Freispruch für Bürgermeister

Der Zwettler Bürgermeister Herbert Prinz kann durchatmen: Das Landesgericht Krems hat ihn vom Vorwurf des Amtsmissbrauchs freigesprochen. Die Begründung: Es sei keine missbräuchliche Handlung und kein Schädigungsgrundsatz gegeben.

„Für mich bedeutet der Freispruch eine große Erleichterung“, freut sich Prinz. Sein Vertrauen in die Rechtsprechung wurde bestätigt. Er sei zu keiner Zeit der Meinung gewesen, etwas Unrechtmäßiges getan zu haben. Umso größer war die Freude schließlich über den Freispruch. Aber auch finanziell ist Prinz eine Last vom Herzen gefallen. „Bei einem Schuldspruch hätte ich 36.000 Euro Strafe zahlen müssen, von den Verfahrenskosten will ich gar nicht sprechen“, so Prinz.

Die Vorgeschichte



Dem Stadtchef wurde der Prozess wegen illegal errichteter Holzhütten im Grünland der Zwettler Katastralgemeinde Annatsberg gemacht. Prinz habe von den widerrechtlich errichteten Hütten im Juni 2009 erfahren und es in der Folge unterlassen, ein Abbruch und Verwaltungsstrafverfahren einzuleiten, befand die Kremser Staatsanwaltschaft und erhob Anklage wegen Amtsmissbrauchs.



Im folgenden Prozess wurde Herbert Prinz wegen Amtsmissbrauchs zu einer Geldstrafe von 36.000 Euro verurteilt.



Da der Bürgermeister das Urteil so nicht hinnehmen wollte, legte er am 30. April 2015 Nichtigkeitsbeschwerde und Berufung gegen die Strafe ein. Am 31. März 2016, also ein knappes Jahr später, gab der Oberste Gerichtshof der Nichtigkeitsbeschwerde statt und ordnete eine neue Hauptverhandlung im Landesgericht Krems an der Donau an, wo Prinz nun freigesprochen wurde.

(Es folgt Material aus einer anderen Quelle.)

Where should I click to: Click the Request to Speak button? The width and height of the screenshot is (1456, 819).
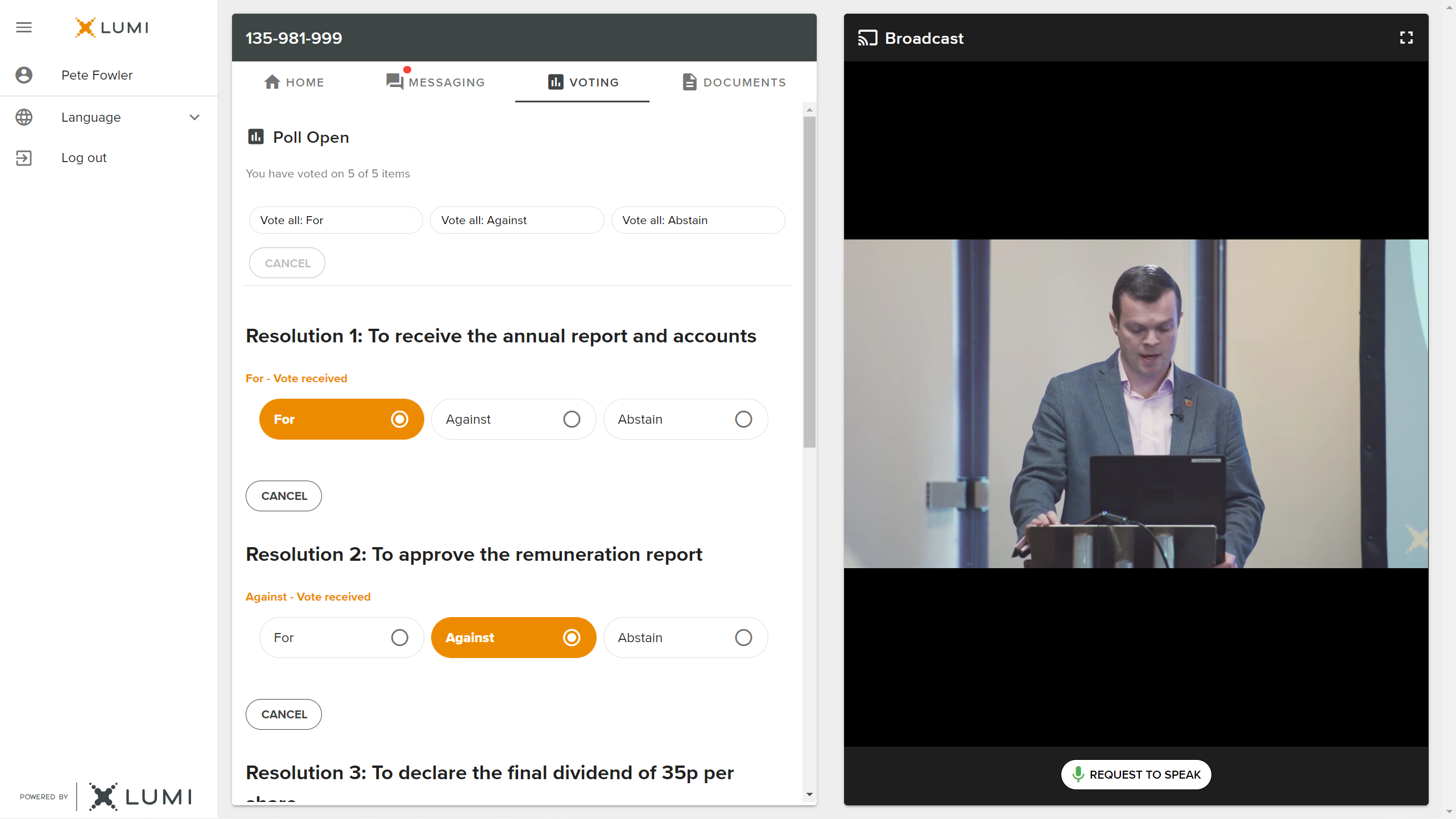1136,774
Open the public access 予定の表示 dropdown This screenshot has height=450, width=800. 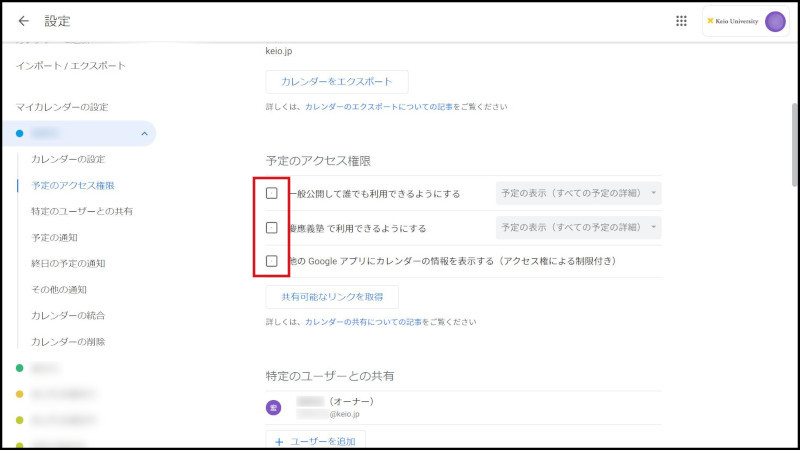[578, 193]
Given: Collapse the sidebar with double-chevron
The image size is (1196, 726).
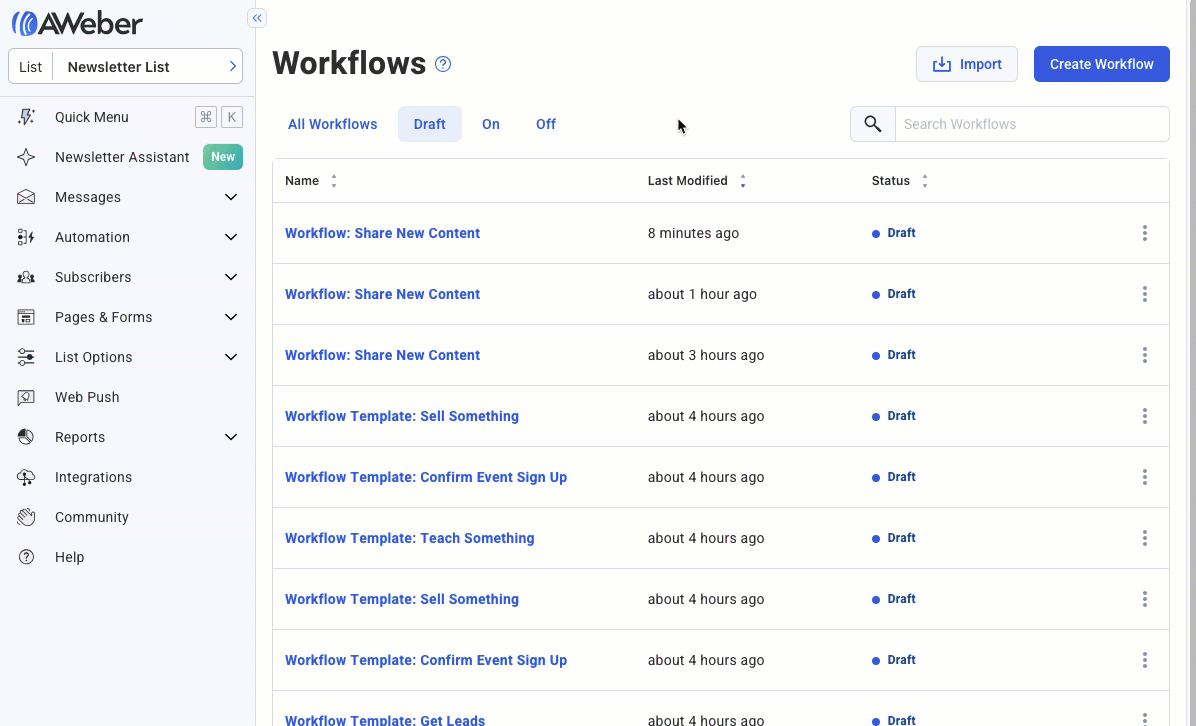Looking at the screenshot, I should (257, 18).
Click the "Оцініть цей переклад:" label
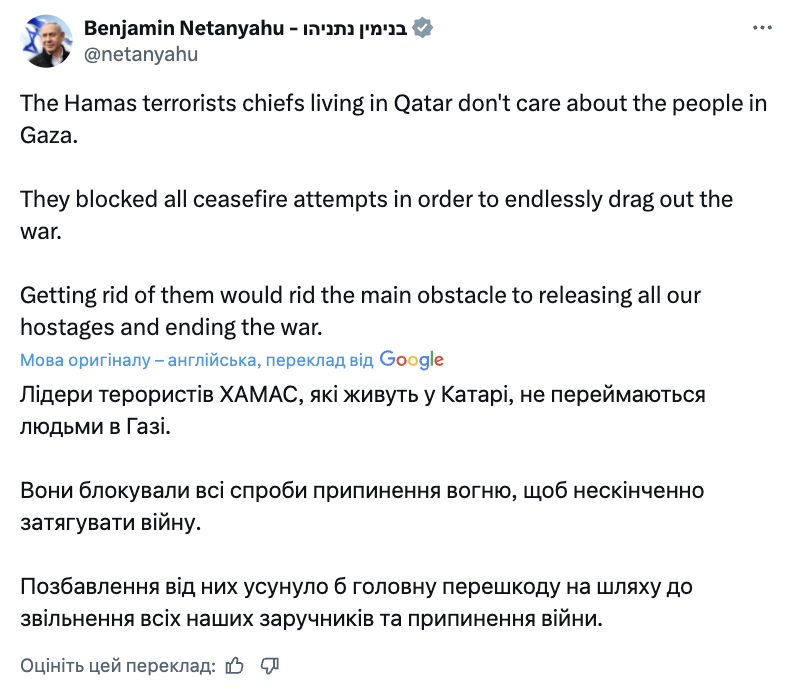Screen dimensions: 794x696 click(x=118, y=665)
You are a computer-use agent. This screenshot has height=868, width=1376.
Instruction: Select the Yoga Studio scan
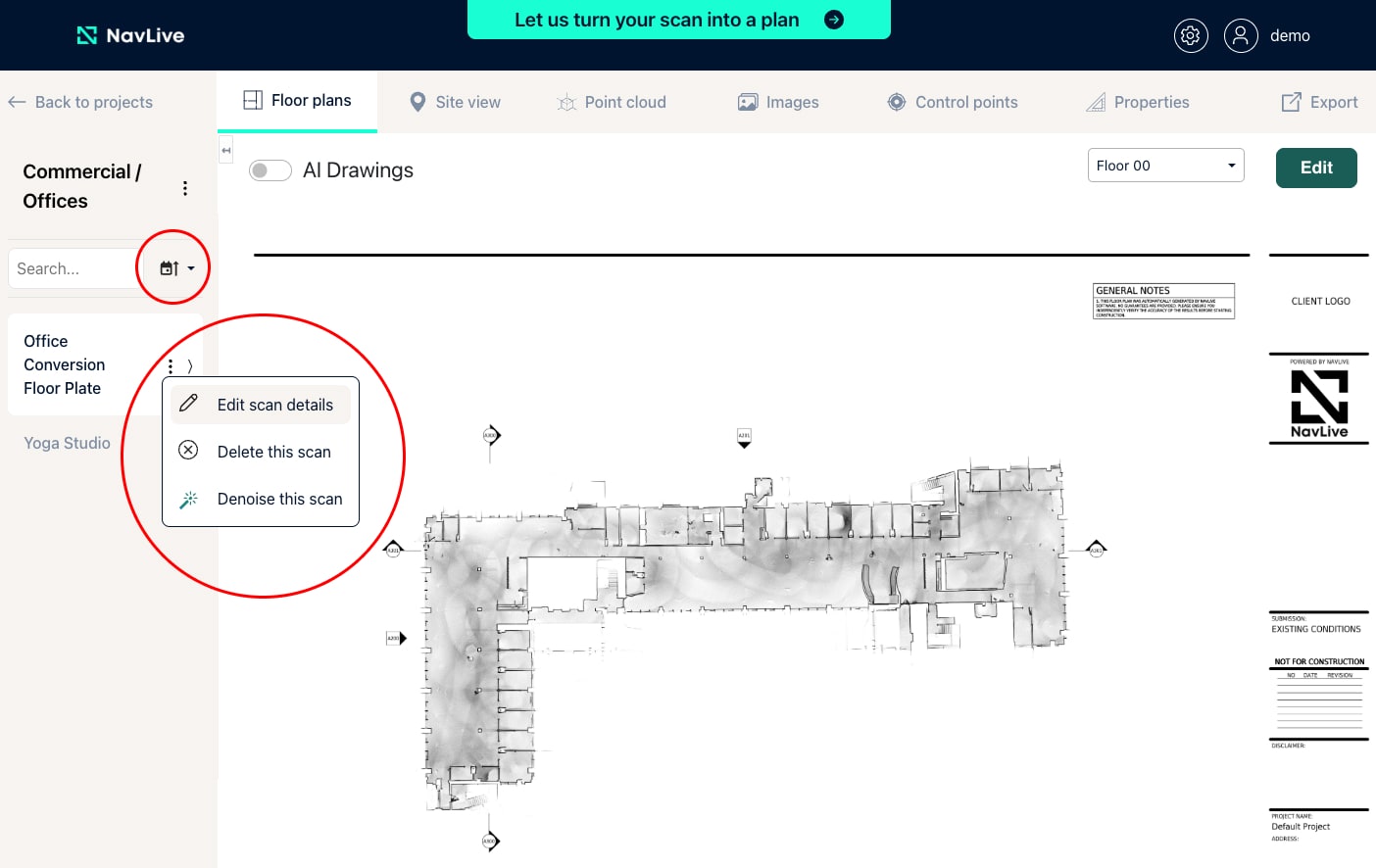coord(67,443)
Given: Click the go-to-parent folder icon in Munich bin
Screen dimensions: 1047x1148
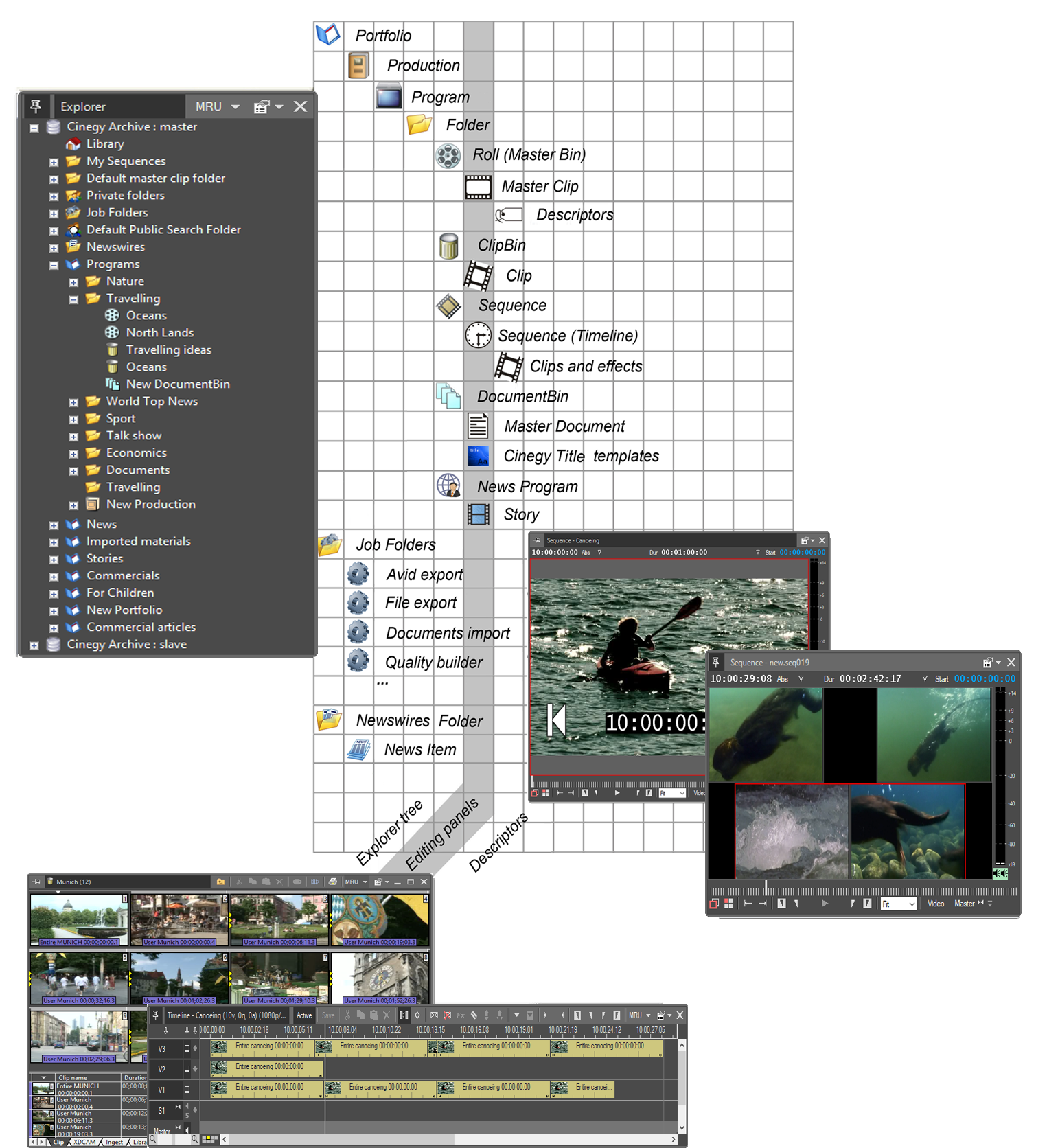Looking at the screenshot, I should point(220,882).
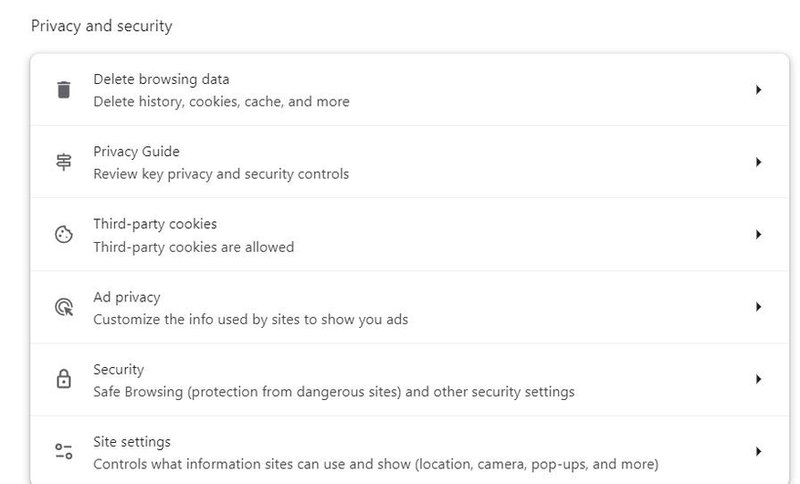Click the trash can icon for browsing data

(64, 90)
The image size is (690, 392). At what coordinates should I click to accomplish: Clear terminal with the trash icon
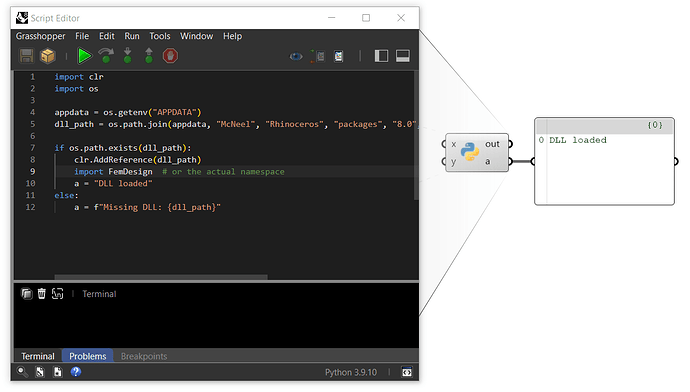point(41,293)
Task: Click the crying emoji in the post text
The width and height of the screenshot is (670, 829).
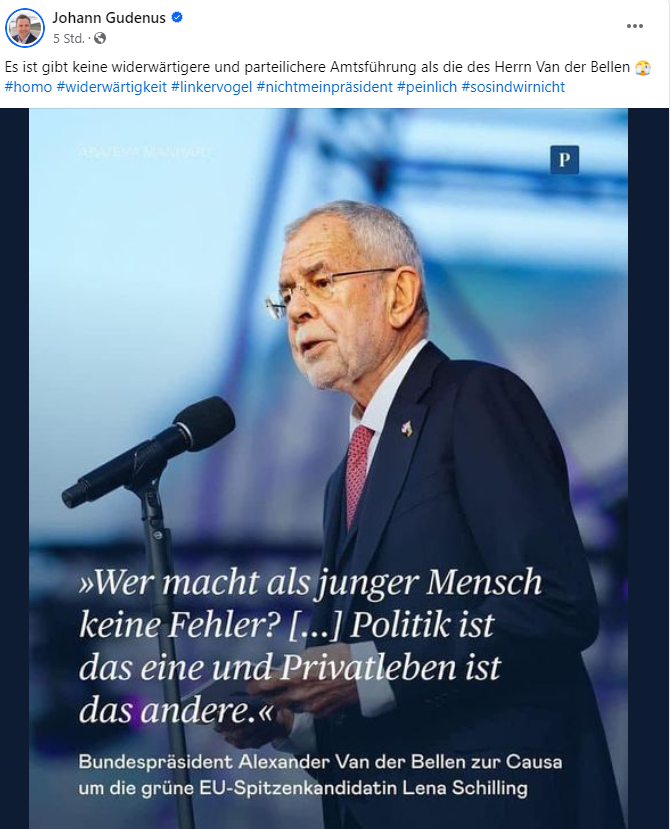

Prinz konnte beim erneuten Prozess glaubhaft machen, dass er „immer für die Allgemeinheit“ und in Absprache mit seinem Juristen Hermann Neumeister sowie mit Sachverständigen „rechtens gehandelt hat“, wie er vor der Richterin sagte. Ihm sei nach Bekanntwerden der Schwarzbauten von mehreren Seiten signalisiert worden, dass eine nachträgliche Umwidmung und eine Baubewilligung für die Hütten möglich seien. Daher sei von ihm auch kein Abbruchbescheid erlassen worden, betonte Prinz.



Richterin Bennersdorfer sprach Prinz vom Vorwurf des Amtsmissbrauchs frei. „Der Bürgermeister konnte glaubhaft machen, dass er niemals Zweifel hatte, etwas Falsches zu tun. Ich erkenne keinen wissentlichen Missbrauch und keinen Schädigungsgrundsatz", begründete Bennersdorfer ihre Entscheidung.